• _THE PROBLEM_: Type out the data again, word for word and in full.

----- RECORDS FOR THE TASK

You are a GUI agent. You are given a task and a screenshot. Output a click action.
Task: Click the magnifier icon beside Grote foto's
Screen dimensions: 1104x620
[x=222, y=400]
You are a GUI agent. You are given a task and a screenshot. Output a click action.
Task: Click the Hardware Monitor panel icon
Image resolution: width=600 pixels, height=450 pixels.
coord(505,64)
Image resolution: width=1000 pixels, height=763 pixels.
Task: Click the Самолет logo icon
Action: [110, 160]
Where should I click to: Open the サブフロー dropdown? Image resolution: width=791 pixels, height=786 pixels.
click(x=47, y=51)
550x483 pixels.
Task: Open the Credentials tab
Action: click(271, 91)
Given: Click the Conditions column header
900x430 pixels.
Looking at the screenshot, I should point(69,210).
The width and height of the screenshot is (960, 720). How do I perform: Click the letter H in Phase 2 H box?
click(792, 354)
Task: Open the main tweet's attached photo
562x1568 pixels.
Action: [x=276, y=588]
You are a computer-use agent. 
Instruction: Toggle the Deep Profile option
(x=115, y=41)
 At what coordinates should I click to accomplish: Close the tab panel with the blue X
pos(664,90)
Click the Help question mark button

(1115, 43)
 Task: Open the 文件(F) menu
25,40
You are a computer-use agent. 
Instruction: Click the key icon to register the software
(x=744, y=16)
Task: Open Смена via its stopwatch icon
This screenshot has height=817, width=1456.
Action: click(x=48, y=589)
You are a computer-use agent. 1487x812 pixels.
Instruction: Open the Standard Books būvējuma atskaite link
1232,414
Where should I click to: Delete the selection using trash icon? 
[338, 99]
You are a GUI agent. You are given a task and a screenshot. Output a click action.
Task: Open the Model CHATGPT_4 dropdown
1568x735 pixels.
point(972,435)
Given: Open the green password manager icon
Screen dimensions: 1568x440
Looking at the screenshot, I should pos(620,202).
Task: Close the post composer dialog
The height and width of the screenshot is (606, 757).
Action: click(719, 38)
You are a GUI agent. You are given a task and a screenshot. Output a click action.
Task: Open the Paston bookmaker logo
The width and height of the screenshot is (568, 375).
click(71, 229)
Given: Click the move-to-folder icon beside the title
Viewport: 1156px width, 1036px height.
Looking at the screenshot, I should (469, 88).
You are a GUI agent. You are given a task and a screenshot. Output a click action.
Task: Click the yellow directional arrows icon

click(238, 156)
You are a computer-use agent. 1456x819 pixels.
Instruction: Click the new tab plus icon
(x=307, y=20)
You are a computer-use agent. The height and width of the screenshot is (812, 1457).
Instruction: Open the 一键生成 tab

----------

• _TASK RESPONSE_:
You are a GUI agent. You are given a task and a screenshot. Output a click action.
Task: Click the magnifier icon beside Grote foto's
Screen dimensions: 1104x620
[x=222, y=400]
You are a GUI agent. You are given a task and a screenshot. Output a click action.
Task: Click the Hardware Monitor panel icon
Image resolution: width=600 pixels, height=450 pixels.
coord(505,64)
Image resolution: width=1000 pixels, height=763 pixels.
Task: Click the Самолет logo icon
Action: [110, 160]
Where should I click to: Open the サブフロー dropdown? Image resolution: width=791 pixels, height=786 pixels.
click(x=47, y=51)
550x483 pixels.
Task: Open the Credentials tab
Action: click(271, 91)
Given: Click the Conditions column header
900x430 pixels.
Looking at the screenshot, I should point(69,210).
The width and height of the screenshot is (960, 720). How do I perform: Click the letter H in Phase 2 H box?
click(792, 354)
Task: Open the main tweet's attached photo
562x1568 pixels.
Action: [x=276, y=588]
You are a computer-use agent. 
Instruction: Toggle the Deep Profile option
(x=115, y=41)
 At what coordinates should I click to accomplish: Close the tab panel with the blue X
pos(664,90)
Click the Help question mark button

(1115, 43)
 Task: Open the 文件(F) menu
25,40
You are a computer-use agent. 
Instruction: Click the key icon to register the software
(x=744, y=16)
Task: Open Смена via its stopwatch icon
This screenshot has height=817, width=1456.
Action: click(x=48, y=589)
You are a computer-use agent. 1487x812 pixels.
Instruction: Open the Standard Books būvējuma atskaite link
1232,414
Where should I click to: Delete the selection using trash icon? 
[338, 99]
You are a GUI agent. You are given a task and a screenshot. Output a click action.
Task: Open the Model CHATGPT_4 dropdown
1568x735 pixels.
point(972,435)
Given: Open the green password manager icon
Screen dimensions: 1568x440
Looking at the screenshot, I should pos(620,202).
Task: Close the post composer dialog
The height and width of the screenshot is (606, 757).
Action: click(719, 38)
You are a GUI agent. You are given a task and a screenshot. Output a click action.
Task: Open the Paston bookmaker logo
The width and height of the screenshot is (568, 375).
click(71, 229)
Given: Click the move-to-folder icon beside the title
Viewport: 1156px width, 1036px height.
Looking at the screenshot, I should (469, 88).
You are a GUI agent. You are given a task and a screenshot. Output a click action.
Task: Click the yellow directional arrows icon

click(238, 156)
You are a computer-use agent. 1456x819 pixels.
Instruction: Click the new tab plus icon
(x=307, y=20)
You are a computer-use agent. The height and width of the screenshot is (812, 1457).
Instruction: Open the 一键生成 tab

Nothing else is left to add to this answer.